Dalajlama: Lekarstwo na materializm

Rzeczy mogą zapewnić tylko wygodę, nie komfort psychiczny. Materialiści mają takie same umysły jak my. Wszyscy doświadczamy bólu, samotności, strachu, zwątpienia, zazdrości, które burzą spokój każdego umysłu. Nie da się od nich uwolnić przy pomocy pieniędzy. Niektórzy zażywają leki, ale te łagodzą stres tylko na chwilę i wywołują skutki uboczne. Nie można kupić spokoju umysłu. Wszyscy go pragną, lecz nikt nie sprzedaje. Wielu ludzi sięga po środki uspokajające, jednak prawdziwym lekarstwem na stres jest współczucie, potrzebują go więc również materialiści.

Spokój umysłu stanowi też najlepszą gwarancję dobrego zdrowia. Równoważy elementy fizyczne i zapewnia mocny sen bez tabletek. Ludzie chcą pięknie wyglądać, ale jeśli waszą twarz wykrzywia grymas złości, nie pomogą żadne maseczki i pudry. Człowiek odprężony i uśmiechnięty zawsze będzie ładniejszy i bardziej atrakcyjny.

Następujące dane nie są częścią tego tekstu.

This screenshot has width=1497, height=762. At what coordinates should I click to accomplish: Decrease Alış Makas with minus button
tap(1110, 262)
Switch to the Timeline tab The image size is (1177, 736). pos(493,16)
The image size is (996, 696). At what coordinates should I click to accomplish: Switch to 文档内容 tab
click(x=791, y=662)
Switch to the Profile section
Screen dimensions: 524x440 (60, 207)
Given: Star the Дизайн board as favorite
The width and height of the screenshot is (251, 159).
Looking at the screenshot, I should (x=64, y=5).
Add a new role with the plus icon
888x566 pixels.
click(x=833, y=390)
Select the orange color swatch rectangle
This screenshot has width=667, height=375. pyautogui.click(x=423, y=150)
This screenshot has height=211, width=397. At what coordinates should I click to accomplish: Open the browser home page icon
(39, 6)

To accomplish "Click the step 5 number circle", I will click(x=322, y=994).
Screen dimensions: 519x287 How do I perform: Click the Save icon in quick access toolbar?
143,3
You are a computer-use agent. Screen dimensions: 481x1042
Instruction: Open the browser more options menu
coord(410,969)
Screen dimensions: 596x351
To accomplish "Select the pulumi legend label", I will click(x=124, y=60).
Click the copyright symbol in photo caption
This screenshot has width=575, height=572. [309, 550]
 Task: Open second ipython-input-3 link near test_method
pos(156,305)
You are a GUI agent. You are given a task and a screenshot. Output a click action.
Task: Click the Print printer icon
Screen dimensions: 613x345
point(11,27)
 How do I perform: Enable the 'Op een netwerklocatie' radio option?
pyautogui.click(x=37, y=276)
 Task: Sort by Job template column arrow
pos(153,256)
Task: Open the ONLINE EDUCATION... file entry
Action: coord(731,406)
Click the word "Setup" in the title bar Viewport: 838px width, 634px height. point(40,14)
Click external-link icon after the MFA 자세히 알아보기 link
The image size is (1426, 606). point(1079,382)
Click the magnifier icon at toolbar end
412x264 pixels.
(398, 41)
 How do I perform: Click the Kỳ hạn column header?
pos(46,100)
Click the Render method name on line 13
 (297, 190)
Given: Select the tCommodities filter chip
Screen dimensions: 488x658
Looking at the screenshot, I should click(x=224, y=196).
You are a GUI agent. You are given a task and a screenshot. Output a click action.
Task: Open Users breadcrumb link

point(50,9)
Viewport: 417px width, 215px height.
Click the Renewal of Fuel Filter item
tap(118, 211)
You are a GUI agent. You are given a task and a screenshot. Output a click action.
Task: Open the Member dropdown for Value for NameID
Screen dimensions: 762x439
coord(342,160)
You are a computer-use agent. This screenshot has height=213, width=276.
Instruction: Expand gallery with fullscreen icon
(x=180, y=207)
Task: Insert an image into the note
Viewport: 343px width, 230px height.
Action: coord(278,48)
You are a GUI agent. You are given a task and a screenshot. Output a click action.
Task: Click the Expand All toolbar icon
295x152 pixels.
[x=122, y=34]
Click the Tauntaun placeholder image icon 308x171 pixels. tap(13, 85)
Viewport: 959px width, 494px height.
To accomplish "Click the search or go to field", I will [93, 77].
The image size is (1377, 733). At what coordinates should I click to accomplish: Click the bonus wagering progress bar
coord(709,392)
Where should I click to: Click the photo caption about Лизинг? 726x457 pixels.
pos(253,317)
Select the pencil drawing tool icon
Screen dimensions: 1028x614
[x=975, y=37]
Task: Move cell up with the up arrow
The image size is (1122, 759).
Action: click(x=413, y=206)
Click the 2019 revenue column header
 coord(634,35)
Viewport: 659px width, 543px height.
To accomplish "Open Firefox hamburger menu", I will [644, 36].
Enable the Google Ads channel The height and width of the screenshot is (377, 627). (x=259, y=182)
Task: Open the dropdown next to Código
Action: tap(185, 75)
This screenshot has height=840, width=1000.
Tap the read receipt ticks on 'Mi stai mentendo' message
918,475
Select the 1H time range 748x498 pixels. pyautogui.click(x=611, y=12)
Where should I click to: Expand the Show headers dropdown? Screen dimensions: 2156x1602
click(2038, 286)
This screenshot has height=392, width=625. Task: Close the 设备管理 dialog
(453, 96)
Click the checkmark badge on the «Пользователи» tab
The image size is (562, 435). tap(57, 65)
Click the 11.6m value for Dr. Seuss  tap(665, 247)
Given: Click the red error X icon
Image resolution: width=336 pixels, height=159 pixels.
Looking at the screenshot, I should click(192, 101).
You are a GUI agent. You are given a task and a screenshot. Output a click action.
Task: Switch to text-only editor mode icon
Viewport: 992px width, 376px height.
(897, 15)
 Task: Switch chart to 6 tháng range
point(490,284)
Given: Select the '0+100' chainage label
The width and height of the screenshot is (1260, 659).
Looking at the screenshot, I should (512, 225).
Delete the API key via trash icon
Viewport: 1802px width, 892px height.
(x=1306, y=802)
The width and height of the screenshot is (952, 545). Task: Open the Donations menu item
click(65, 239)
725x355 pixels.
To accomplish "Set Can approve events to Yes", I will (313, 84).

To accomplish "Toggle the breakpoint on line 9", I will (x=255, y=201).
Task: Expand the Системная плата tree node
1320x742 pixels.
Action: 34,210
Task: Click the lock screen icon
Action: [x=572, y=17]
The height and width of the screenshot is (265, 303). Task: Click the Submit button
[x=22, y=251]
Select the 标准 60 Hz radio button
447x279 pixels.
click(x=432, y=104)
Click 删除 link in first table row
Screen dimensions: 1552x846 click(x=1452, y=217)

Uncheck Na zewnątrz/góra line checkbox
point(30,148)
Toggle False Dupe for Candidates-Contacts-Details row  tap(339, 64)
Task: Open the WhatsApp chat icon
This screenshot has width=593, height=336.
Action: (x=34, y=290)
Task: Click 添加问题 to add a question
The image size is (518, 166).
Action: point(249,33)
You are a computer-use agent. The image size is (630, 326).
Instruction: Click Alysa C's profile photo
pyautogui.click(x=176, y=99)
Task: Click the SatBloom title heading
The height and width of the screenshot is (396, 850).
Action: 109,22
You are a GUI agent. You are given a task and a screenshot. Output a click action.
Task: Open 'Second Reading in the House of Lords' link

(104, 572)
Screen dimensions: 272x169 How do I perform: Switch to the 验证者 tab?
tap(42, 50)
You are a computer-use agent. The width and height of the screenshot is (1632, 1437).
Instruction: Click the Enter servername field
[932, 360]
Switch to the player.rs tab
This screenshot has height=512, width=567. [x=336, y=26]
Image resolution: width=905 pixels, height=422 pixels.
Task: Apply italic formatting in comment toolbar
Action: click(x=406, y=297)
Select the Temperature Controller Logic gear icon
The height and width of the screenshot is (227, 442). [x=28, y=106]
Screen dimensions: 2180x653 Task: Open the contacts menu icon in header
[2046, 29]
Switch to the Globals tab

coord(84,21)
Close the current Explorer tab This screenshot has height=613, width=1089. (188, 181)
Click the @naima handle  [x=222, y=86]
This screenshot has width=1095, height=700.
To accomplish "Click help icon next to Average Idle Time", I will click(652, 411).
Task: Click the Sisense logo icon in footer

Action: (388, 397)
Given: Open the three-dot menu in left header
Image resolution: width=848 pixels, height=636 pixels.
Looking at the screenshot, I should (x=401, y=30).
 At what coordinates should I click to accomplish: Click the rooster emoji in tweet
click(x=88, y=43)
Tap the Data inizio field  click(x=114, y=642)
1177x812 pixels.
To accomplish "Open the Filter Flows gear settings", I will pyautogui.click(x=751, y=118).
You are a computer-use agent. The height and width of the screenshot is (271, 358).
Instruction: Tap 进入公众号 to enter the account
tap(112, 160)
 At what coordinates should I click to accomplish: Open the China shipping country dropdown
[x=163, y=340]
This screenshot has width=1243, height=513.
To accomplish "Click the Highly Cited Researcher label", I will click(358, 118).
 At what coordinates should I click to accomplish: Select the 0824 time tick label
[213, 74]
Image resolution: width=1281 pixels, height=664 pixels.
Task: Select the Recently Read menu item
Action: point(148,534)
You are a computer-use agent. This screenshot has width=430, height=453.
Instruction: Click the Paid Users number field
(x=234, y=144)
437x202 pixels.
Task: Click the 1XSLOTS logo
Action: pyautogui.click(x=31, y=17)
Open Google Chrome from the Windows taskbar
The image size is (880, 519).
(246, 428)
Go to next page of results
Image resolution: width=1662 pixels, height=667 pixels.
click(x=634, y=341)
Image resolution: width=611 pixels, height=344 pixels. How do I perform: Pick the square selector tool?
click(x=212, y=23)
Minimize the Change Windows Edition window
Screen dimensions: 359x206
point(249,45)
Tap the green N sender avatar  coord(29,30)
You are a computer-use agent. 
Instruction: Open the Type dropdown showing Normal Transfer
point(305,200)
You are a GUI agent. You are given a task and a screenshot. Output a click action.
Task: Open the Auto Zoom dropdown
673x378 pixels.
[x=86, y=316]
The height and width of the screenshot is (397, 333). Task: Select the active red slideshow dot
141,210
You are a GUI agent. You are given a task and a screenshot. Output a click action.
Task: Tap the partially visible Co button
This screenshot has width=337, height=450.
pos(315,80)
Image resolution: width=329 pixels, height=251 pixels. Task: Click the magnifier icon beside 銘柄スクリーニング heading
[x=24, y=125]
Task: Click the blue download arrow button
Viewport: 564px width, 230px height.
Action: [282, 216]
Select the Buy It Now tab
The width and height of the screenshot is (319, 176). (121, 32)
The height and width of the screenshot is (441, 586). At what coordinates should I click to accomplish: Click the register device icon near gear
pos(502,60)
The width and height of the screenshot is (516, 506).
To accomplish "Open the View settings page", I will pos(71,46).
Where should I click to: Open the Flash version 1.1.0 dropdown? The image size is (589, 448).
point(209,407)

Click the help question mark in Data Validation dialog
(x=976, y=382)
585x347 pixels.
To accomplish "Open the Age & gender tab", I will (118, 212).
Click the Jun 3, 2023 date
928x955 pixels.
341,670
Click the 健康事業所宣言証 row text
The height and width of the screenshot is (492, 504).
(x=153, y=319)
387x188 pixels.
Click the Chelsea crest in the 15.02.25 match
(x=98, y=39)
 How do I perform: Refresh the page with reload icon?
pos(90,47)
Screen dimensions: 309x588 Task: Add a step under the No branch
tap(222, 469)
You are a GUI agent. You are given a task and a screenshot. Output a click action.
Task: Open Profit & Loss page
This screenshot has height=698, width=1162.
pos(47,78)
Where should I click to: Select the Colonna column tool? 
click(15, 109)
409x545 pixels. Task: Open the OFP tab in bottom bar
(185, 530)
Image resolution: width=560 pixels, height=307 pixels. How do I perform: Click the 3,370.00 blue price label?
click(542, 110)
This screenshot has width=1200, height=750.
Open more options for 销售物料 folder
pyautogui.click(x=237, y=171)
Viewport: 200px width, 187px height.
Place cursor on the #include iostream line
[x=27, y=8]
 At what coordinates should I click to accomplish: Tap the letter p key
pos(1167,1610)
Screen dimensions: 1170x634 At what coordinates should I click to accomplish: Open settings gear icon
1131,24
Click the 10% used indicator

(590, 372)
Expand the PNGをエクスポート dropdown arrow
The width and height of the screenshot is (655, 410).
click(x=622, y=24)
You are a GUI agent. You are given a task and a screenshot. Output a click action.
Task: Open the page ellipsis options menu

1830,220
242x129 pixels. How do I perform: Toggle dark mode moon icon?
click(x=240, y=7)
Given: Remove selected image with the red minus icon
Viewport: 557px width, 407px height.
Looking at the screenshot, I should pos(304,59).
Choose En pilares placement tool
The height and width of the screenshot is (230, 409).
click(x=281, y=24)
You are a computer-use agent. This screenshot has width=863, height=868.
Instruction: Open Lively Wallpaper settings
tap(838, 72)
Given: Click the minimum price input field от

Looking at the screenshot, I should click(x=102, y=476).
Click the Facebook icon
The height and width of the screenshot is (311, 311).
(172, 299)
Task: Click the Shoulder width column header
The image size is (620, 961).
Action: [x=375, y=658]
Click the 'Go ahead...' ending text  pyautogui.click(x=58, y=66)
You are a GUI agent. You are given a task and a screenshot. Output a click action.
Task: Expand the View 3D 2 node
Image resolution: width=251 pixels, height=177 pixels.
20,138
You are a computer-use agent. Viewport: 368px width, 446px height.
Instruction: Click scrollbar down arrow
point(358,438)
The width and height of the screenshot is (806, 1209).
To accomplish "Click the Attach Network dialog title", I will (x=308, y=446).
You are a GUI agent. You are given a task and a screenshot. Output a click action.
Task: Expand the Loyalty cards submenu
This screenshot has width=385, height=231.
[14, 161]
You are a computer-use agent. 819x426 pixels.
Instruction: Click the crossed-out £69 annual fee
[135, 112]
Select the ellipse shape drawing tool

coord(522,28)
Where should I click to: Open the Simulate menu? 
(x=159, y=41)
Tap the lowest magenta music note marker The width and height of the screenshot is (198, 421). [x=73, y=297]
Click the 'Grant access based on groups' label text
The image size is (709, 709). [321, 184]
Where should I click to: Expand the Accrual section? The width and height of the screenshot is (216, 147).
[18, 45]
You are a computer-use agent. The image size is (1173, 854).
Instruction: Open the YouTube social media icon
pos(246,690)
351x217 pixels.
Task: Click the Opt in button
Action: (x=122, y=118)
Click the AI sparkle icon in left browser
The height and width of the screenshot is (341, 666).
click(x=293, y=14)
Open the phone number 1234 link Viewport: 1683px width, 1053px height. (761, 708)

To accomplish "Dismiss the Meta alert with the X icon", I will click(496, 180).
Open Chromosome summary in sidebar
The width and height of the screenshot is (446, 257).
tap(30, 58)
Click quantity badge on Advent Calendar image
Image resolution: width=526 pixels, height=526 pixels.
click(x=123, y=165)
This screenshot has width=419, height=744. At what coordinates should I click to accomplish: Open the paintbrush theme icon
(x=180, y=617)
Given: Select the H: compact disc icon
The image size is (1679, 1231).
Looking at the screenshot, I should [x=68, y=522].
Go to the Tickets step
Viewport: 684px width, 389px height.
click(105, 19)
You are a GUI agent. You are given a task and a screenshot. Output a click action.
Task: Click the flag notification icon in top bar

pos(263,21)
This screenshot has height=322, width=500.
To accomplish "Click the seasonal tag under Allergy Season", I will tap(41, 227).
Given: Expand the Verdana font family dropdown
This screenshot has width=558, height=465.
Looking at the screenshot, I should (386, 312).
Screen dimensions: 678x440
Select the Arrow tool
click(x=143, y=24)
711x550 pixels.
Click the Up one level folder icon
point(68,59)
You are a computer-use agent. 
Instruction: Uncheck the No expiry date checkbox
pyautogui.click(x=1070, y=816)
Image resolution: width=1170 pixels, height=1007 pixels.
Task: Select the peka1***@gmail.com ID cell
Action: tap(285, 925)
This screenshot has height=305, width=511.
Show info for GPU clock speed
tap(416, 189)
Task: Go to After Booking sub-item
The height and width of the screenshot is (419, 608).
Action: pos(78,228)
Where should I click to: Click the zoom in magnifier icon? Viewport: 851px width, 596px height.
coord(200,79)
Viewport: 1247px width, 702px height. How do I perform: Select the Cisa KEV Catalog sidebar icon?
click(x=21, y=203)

Jeśli autentycznie staramy się pielęgnować w sobie współczucie, złość szybko przemija. W końcu silny układ odpornościowy sprawia, że nic nam nie będzie, nawet jeśli zetkniemy się z wirusem. Potrzebujemy szerokiej perspektywy i współczucia, które wyrabia się dzięki ćwiczeniom oraz analizowaniu współzależności wszystkich istot i zjawisk.

Każdy ma taki sam potencjał dobroci. Spójrzcie na siebie. Dostrzeżcie swoje możliwości. Potrafimy robić rzeczy złe, ale z natury jesteśmy dobrzy. Nasze życie zaczyna się od współczucia, przez co jego zalążek jest silniejszy od złości. Zobaczcie więc siebie w lepszym świetle. Będziecie przez to spokojniejsi i łatwiej uporacie się z ewentualnymi trudnościami.

Wielki indyjski mistrz Śantidewa napisał, że kiedy stajemy w obliczu problemu i widzimy, że potrafimy go rozwiązać, nie mamy powodów do niepokoju, który jest równie bezużyteczny także w sytuacji bez wyjścia. Krótko mówiąc, bierzcie rzeczy takimi, jakie są.